▶ _Task goal_: What appears from the first line of the records below through the line containing "Task: Click the Microsoft Office 365 icon" must be reproduced verbatim.
[Available data]
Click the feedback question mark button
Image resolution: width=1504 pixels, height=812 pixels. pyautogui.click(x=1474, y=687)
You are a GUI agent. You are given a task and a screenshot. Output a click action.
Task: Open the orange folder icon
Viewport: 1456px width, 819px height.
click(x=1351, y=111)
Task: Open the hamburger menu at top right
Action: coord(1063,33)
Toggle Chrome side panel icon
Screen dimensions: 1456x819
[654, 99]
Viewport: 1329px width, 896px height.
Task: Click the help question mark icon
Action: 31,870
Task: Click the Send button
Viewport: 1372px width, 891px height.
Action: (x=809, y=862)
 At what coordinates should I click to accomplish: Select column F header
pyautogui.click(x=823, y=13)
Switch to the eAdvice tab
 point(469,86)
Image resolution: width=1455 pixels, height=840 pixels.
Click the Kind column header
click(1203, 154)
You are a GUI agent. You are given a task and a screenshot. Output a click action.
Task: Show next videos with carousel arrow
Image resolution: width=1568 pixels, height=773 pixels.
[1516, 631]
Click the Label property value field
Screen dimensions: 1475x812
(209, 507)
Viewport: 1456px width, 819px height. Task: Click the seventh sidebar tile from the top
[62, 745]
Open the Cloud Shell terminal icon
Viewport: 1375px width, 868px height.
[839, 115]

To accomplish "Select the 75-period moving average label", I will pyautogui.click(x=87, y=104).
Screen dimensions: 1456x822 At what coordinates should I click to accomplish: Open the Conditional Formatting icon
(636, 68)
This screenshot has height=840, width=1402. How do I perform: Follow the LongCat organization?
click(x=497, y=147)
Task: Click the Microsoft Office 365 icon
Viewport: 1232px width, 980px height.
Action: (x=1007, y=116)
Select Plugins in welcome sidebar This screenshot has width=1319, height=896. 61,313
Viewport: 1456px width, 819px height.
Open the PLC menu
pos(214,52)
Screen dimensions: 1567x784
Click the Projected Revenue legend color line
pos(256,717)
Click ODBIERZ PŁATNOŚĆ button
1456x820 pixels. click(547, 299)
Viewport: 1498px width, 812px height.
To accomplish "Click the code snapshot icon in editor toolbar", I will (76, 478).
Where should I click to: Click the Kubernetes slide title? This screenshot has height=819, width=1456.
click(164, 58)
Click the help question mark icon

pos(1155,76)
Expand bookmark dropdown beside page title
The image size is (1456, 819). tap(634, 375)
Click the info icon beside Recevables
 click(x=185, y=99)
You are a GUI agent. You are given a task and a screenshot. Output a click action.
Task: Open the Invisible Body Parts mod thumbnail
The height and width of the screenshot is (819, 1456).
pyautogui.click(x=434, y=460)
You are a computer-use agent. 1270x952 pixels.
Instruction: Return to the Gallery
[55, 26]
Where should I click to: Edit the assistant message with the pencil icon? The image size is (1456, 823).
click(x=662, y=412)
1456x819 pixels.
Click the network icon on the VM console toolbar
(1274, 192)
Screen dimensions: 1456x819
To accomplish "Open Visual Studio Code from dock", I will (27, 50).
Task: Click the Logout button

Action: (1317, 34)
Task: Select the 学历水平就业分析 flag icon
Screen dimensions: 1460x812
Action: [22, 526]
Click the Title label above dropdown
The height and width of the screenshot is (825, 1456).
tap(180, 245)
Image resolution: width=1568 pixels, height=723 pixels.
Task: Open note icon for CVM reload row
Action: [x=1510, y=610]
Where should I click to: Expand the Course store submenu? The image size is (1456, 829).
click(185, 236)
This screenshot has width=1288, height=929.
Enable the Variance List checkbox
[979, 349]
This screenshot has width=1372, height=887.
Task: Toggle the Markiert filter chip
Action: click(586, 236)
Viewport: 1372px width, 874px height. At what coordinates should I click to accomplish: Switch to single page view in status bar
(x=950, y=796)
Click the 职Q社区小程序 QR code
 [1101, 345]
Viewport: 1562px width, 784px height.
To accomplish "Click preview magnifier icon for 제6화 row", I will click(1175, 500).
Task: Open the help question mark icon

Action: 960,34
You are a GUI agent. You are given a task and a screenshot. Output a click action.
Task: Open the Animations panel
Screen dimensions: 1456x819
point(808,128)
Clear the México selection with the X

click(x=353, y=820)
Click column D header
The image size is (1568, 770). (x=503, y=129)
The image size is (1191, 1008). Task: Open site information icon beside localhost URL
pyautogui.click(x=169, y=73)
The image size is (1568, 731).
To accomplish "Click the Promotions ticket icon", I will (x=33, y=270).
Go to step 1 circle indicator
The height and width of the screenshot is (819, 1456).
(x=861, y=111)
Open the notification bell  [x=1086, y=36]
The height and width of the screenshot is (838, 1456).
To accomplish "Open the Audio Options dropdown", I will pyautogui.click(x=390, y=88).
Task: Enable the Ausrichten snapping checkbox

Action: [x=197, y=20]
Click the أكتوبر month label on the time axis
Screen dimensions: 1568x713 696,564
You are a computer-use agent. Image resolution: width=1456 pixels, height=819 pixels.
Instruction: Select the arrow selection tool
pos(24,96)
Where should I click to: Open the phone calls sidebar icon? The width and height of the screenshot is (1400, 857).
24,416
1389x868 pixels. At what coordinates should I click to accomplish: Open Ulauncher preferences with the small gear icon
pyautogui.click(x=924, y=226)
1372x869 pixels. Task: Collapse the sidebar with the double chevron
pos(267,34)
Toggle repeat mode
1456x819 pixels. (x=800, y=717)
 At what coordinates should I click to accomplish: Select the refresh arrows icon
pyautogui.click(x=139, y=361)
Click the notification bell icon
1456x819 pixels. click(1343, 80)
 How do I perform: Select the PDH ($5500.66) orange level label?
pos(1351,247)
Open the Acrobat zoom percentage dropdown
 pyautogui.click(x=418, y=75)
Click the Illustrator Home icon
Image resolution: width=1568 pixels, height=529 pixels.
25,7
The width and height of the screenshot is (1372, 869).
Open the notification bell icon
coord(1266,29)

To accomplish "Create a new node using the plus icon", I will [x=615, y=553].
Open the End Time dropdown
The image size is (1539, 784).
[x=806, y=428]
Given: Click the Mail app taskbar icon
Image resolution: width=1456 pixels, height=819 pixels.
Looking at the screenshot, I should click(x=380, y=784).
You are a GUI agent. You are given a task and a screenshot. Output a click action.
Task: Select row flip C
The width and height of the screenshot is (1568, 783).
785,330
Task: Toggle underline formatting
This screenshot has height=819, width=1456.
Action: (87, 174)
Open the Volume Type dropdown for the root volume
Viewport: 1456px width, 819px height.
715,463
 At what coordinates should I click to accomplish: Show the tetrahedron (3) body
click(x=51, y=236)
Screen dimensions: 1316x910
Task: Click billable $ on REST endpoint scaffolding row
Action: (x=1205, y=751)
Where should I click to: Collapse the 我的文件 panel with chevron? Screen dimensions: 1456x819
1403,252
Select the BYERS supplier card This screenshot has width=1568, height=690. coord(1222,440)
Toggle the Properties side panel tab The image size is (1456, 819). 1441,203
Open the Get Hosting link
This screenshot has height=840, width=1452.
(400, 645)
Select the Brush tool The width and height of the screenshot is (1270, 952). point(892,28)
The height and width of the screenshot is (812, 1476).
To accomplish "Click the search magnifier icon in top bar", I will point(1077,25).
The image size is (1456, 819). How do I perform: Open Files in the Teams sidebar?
[/Available data]
▶ _Response_:
Click the feedback question mark button
Image resolution: width=1504 pixels, height=812 pixels. pyautogui.click(x=1474, y=687)
You are a GUI agent. You are given a task and a screenshot. Output a click action.
Task: Open the orange folder icon
Viewport: 1456px width, 819px height.
click(x=1351, y=111)
Task: Open the hamburger menu at top right
Action: coord(1063,33)
Toggle Chrome side panel icon
Screen dimensions: 1456x819
[654, 99]
Viewport: 1329px width, 896px height.
Task: Click the help question mark icon
Action: 31,870
Task: Click the Send button
Viewport: 1372px width, 891px height.
Action: (x=809, y=862)
 At what coordinates should I click to accomplish: Select column F header
pyautogui.click(x=823, y=13)
Switch to the eAdvice tab
 point(469,86)
Image resolution: width=1455 pixels, height=840 pixels.
Click the Kind column header
click(1203, 154)
You are a GUI agent. You are given a task and a screenshot. Output a click action.
Task: Show next videos with carousel arrow
Image resolution: width=1568 pixels, height=773 pixels.
[1516, 631]
Click the Label property value field
Screen dimensions: 1475x812
(209, 507)
Viewport: 1456px width, 819px height. Task: Click the seventh sidebar tile from the top
[62, 745]
Open the Cloud Shell terminal icon
Viewport: 1375px width, 868px height.
[839, 115]

To accomplish "Select the 75-period moving average label", I will pyautogui.click(x=87, y=104).
Screen dimensions: 1456x822 At what coordinates should I click to accomplish: Open the Conditional Formatting icon
(636, 68)
This screenshot has height=840, width=1402. How do I perform: Follow the LongCat organization?
click(x=497, y=147)
Task: Click the Microsoft Office 365 icon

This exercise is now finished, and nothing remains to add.